Clinical features of probiotic group (N/A: Not applicable).

Treatment case group Gender Age Moderate and severe pneumonia Steroid and LWMAH Hospitalization period (Day) Specific treatment (Sp) (anti-IL-1,Anti-IL-6,Plazma) Antibiotic Antibiotic type Dead Thorax CT resolution 6 days of hospitalization (posttreatment 3 day) Thorax CT resolution on 3 weeks Hospitalization IL-6 levels (pg/ml) 3 weeks ıl-6 level
1 F 45 Moderate Yes 7 No No No Yes Yes 62 5
2 F 47 Moderate Yes 6 No No No Yes Yes 79 7
3 M 51 Moderate Yes 7 No No No Yes Yes 27 3
4 F 36 Severe Yes 8 No Yes Levofloksasin No Yes Yes 156 4
5 M 41 Moderate Yes 6 No No No Yes Yes 124 7
6 M 71 Severe Yes 9 No Yes Levofloksasin No Yes N/A 78 N/A
7 F 60 Moderate Yes 7 No No No No N/A 56 N/A
8 F 61 Severe Yes 8 No Yes Levofloksasin No No Yes 188 8
9 F 45 Moderate Yes 9 No Yes Levofloksasin No Yes Yes 94 4
10 M 66 Moderate Yes 7 No Yes Levofloksasin No Yes Yes 116 6
11 M 44 Moderate Yes 6 No No No Yes Yes 246 6
12 F 50 Moderate Yes 6 No No No Yes N/A 135 N/A
13 F 50 Severe Yes 9 No Yes Levofloksasin Yes No N/A 486 N/A
14 M 65 Severe Yes 8 No No No No Yes 106 10
15 F 45 Moderate Yes 7 No Yes No Yes N/A 55 N/A
16 M 44 Moderate Yes 7 No Yes No Yes N/A 79 N/A
17 M 73 Moderate Yes 8 No Yes Levofloksasin No Yes N/A 24 N/A
18 M 55 Severe Yes 9 No Yes Levofloksasin No No Yes 110 9
19 M 49 Moderate Yes 8 No Yes No Yes Yes 56 6
20 M 73 Severe Yes 9 No Yes Levofloksasin No No Yes 88 5

Additional treatment included the following levofloksasin in probiotic group, ceftriaxone-meropenem in non-probiotic group and specific treatment (Anti-Interleukin-6, Anti-Interleukin-1, and Immune plasma) in non-probiotic group.

Procedures

The clinical features, medical therapy, and laboratory findings of diagnosed moderate/severe cases of SARS-CoV-2 were collected from hospital electronic medical records.
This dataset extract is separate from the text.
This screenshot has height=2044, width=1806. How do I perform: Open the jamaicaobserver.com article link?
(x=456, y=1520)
The diagnosis of SARS-CoV-2 is to confirm real-time reverse-transcriptase polymerase-chain-reaction (RTPCR) assay tests using throat-swab specimens that were obtained from upper respiratory tracts after clinical symptoms of fever, cough, and dyspnea.
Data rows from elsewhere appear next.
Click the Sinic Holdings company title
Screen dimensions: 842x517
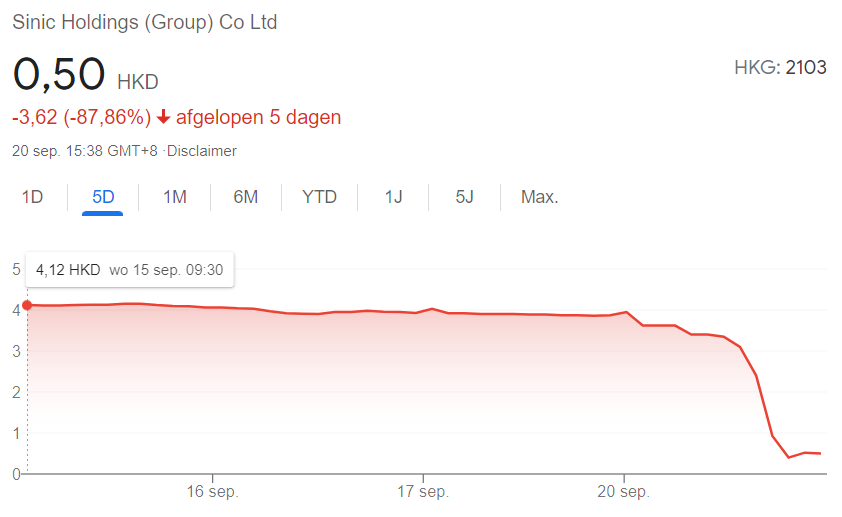click(x=144, y=22)
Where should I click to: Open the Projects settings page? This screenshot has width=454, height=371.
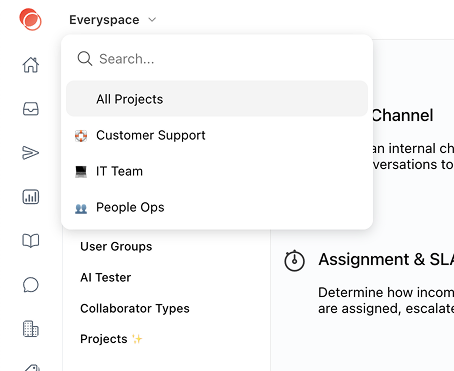104,339
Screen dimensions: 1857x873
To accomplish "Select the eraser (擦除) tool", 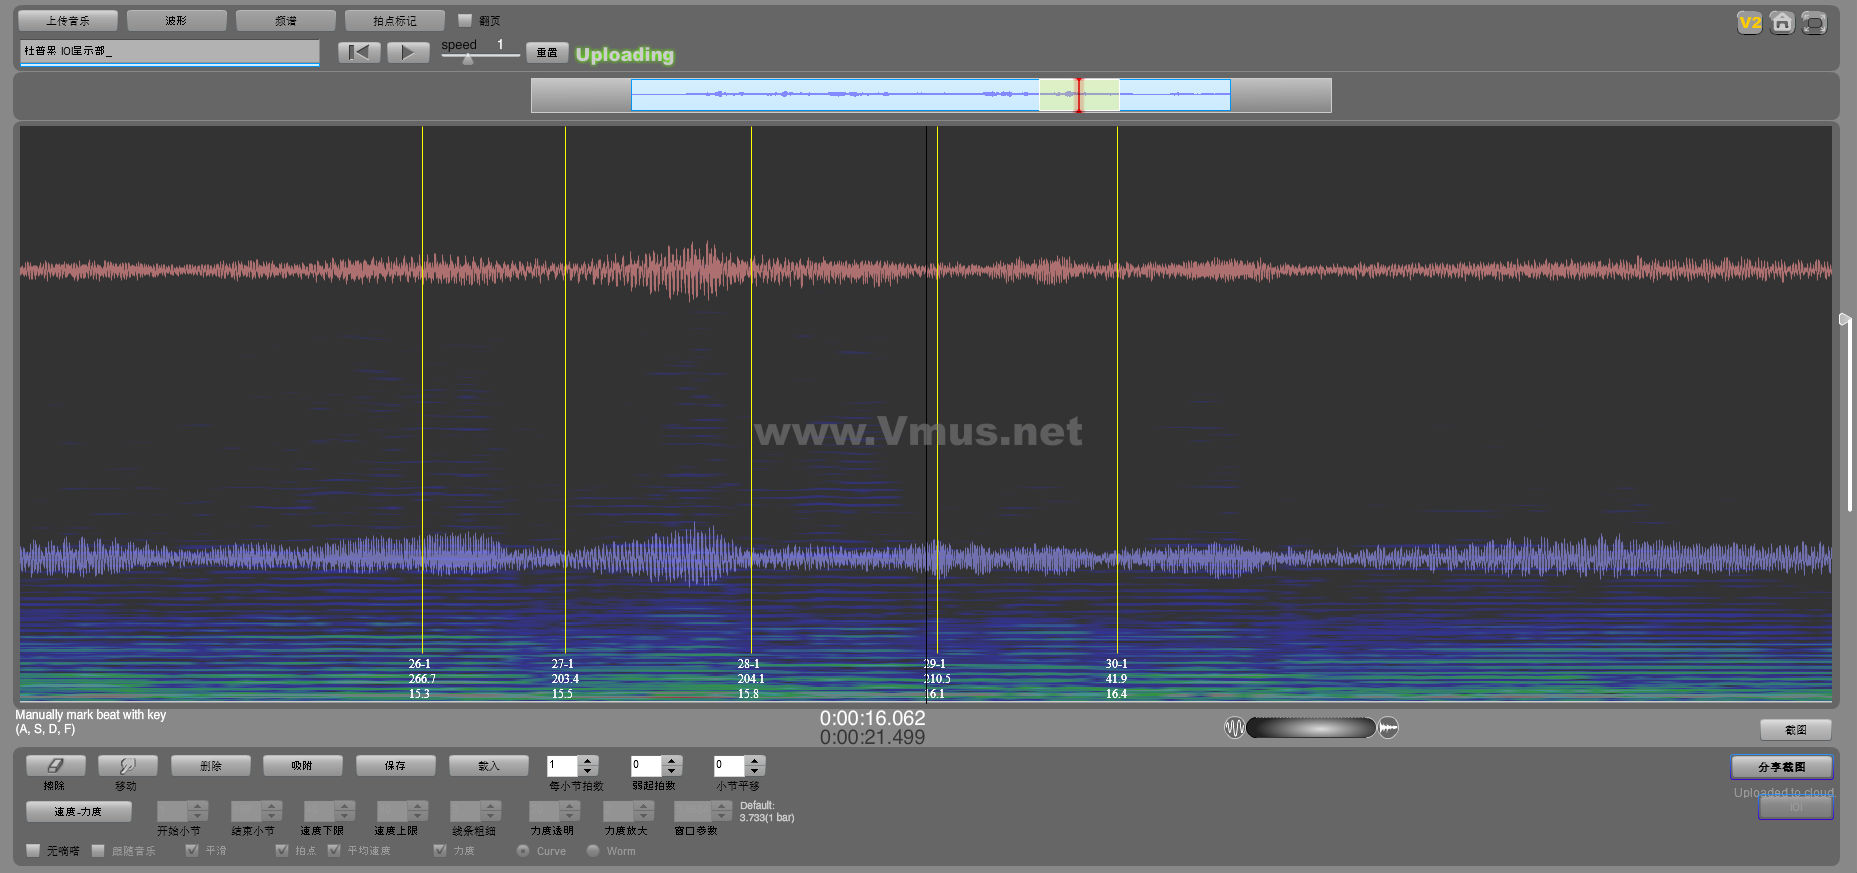I will pyautogui.click(x=55, y=765).
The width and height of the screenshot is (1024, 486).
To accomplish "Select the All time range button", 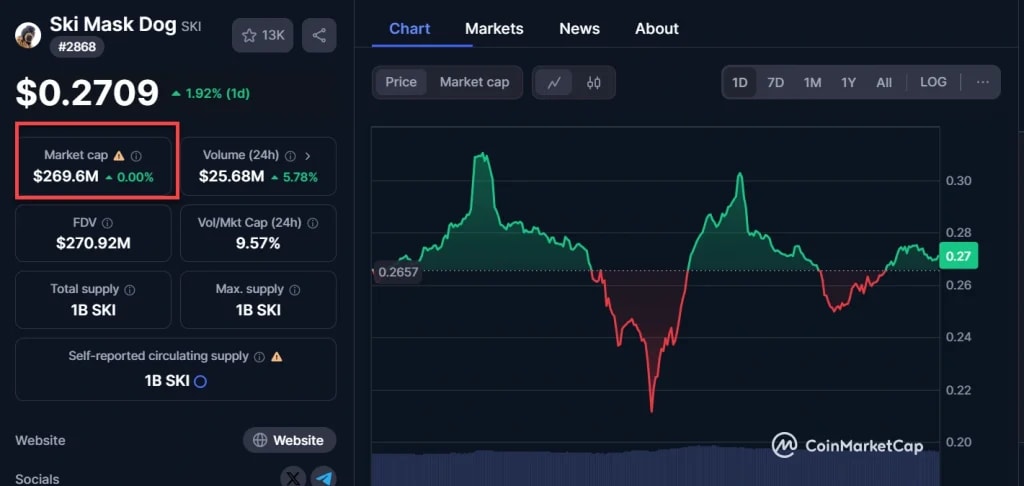I will (884, 82).
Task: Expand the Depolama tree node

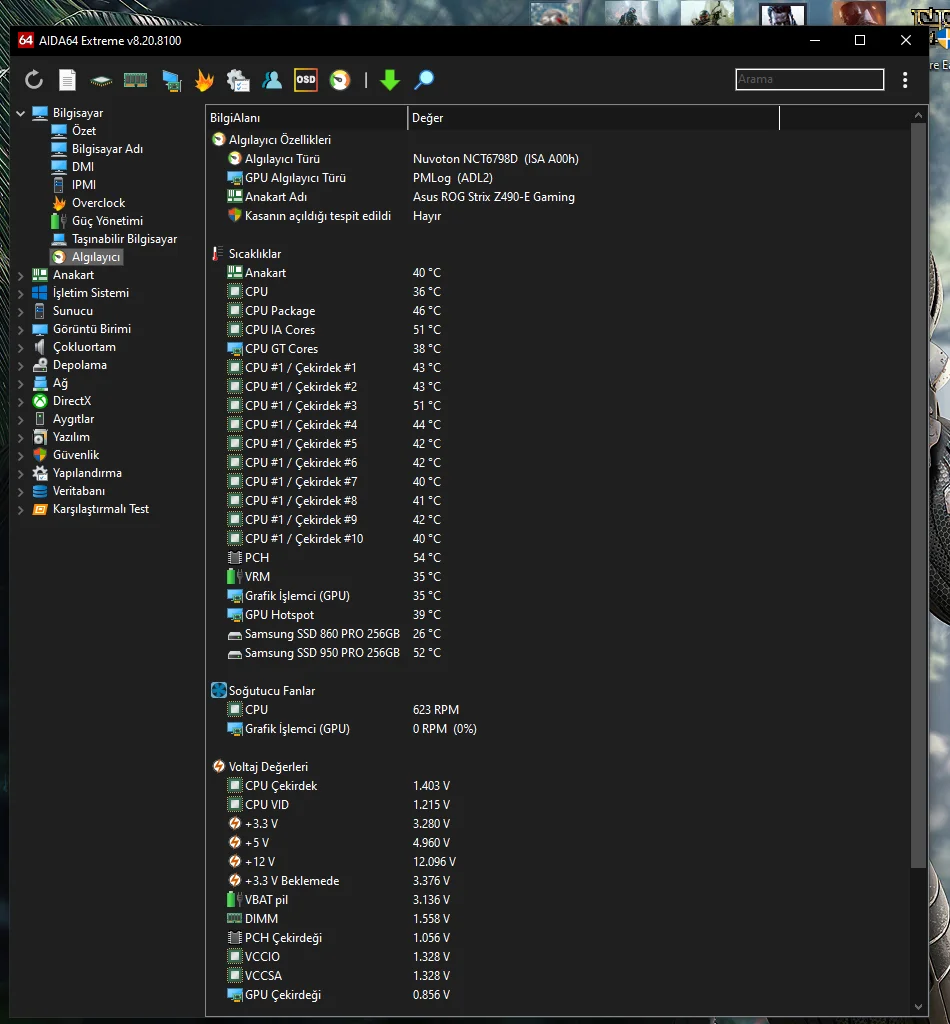Action: click(x=22, y=365)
The lung disease severity of SARS-CoV-2 was defined according to the clinical and thorax CT radiological criteria:

Moderate Disease/Pneumonia: Patients who describe shortness of breath in addition to clinical findings, SpO> 90 and above, need intermittent nasal oxygen and with ground-glass, uncommon local, or multi-focal infiltration findings on tomography.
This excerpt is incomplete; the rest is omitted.